Initially, R_tot was assumed to be zero for KO mice, and the model well described the PK profiles (data not shown). However, Cohen et al. (1995) showed that IFN-α₂ was able to bind to the IFNAR-2a subunit when expressed alone in NIH 3T3 cells. Human IFN-β also binds to immobilized human IFNAR-2 (Jaks et al., 2007). Hence, it was assumed that IFN-β binds to the IFNAR-2 subunit in KO mice, and the final model included such binding, albeit at a different affinity. The estimate of K_{D_WT} (0.0950 nM) is similar to literature reported values in L₉₂₉ murine fibroblast cells, which range between 0.98 and 0.14 nM (Kushnaryov et al., 1985). The estimated binding affinity of muIFN-β to the IFNAR-2 subunit alone was approximately 50-fold smaller (4.20 nM). Assuming qualitative similarities in binding, this is consistent with experimental evaluations of IFN-α₂ that suggest lower binding affinities to the IFNAR-2c subunit compared with the intact IFNAR receptor (Cohen et al., 1995). IFNAR-2c knockout mice could be used to further evaluate this assumption in future studies.

A classic PD biomarker for IFN-β activity in primates is serum neopterin, which has been incorporated into mechanistic PK/PD models (Mager and Jusko, 2002). However, neopterin is not detected in rodents (Fukushima and Nixon, 1980; Schoedon et al., 1987). The monitoring of PD biomarkers such as neopterin or IP-10 mRNA to assess the activity of IFN-β is important to establish the exposure-response relationship. Administration of IFN-β resulted in a transient stimulation of IP-10 mRNA levels in distal femur bone. Plasma concentrations of IP-10 have been used in mice as a biomarker to monitor IFN-β activity (Petry et al., 2006). Maximal concentrations of IP-10 were achieved approximately 2 h after intravenous dosing of murine IFN-β, with a decrease to nondetectable levels after 12 to 24 h. The messenger levels of IP-10 mimic the temporal aspects of plasma IP-10 concentrations (Fig. 4). Relative expression levels of IP-10 mRNA were well described by a modified indirect response model: stimulation of biomarker production. The IFNAR heterodimer is required for IFN-β signaling, and the ligand/receptor complex was used to generate the stimulatory signal for mRNA induction. A single transit compartment was included to accommodate the slight delay in the onset of response.
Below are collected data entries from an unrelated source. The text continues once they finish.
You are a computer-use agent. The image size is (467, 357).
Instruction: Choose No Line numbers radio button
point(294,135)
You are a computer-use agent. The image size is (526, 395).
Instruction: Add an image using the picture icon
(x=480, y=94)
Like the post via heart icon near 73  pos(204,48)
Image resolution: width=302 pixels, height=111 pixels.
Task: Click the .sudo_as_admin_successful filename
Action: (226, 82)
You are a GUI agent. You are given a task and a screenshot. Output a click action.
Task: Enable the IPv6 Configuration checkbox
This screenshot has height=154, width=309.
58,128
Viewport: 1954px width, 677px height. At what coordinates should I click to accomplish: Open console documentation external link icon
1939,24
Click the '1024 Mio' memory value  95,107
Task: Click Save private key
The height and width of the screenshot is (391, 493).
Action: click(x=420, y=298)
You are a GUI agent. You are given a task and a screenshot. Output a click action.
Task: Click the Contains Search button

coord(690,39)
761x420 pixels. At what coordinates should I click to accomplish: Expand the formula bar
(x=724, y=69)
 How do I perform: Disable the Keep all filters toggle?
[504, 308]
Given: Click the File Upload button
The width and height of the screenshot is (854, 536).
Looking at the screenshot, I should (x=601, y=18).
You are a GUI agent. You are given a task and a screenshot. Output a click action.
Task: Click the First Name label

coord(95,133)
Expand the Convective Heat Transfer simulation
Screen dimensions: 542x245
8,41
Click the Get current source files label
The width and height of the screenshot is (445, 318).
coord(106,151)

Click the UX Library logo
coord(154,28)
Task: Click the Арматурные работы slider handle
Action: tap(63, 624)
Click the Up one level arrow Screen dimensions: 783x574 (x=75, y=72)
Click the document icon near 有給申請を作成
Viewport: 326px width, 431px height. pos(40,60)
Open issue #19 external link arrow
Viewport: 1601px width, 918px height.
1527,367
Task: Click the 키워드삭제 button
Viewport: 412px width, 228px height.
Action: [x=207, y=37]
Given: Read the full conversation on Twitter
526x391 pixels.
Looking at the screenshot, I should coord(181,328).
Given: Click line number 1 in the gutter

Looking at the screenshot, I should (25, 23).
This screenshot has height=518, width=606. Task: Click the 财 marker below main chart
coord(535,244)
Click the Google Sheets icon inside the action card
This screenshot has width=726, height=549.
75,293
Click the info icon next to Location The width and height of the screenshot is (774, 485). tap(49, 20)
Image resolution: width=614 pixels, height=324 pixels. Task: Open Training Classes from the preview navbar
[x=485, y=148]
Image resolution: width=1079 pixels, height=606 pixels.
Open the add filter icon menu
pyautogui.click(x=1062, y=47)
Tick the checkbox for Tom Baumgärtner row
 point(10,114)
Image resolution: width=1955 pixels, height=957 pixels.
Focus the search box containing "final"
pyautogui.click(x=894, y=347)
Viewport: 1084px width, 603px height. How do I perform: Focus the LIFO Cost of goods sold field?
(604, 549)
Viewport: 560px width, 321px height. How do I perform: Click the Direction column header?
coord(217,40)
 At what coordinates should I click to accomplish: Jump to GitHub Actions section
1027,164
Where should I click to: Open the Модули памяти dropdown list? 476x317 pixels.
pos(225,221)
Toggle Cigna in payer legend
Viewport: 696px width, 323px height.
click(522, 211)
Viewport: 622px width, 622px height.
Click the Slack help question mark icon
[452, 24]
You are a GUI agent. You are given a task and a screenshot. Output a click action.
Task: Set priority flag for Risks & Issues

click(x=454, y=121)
The structure of the proposed model is consistent with previous models of IFN-β activity in monkeys (Mager et al., 2003) and humans (Mager and Jusko, 2002).

In conclusion, the IFNAR receptor has been shown to have a major role in regulating the PK of IFN-β and is implicated in the nonlinear PK of the drug. A rapid-binding approximation to the general TMDD model successfully captured the PK data in WT and KO mice, implying that the assumptions of this model are reasonable for IFN-β. This study experimentally confirms theoretical model predictions of the nature of IFN-β drug disposition and dynamics.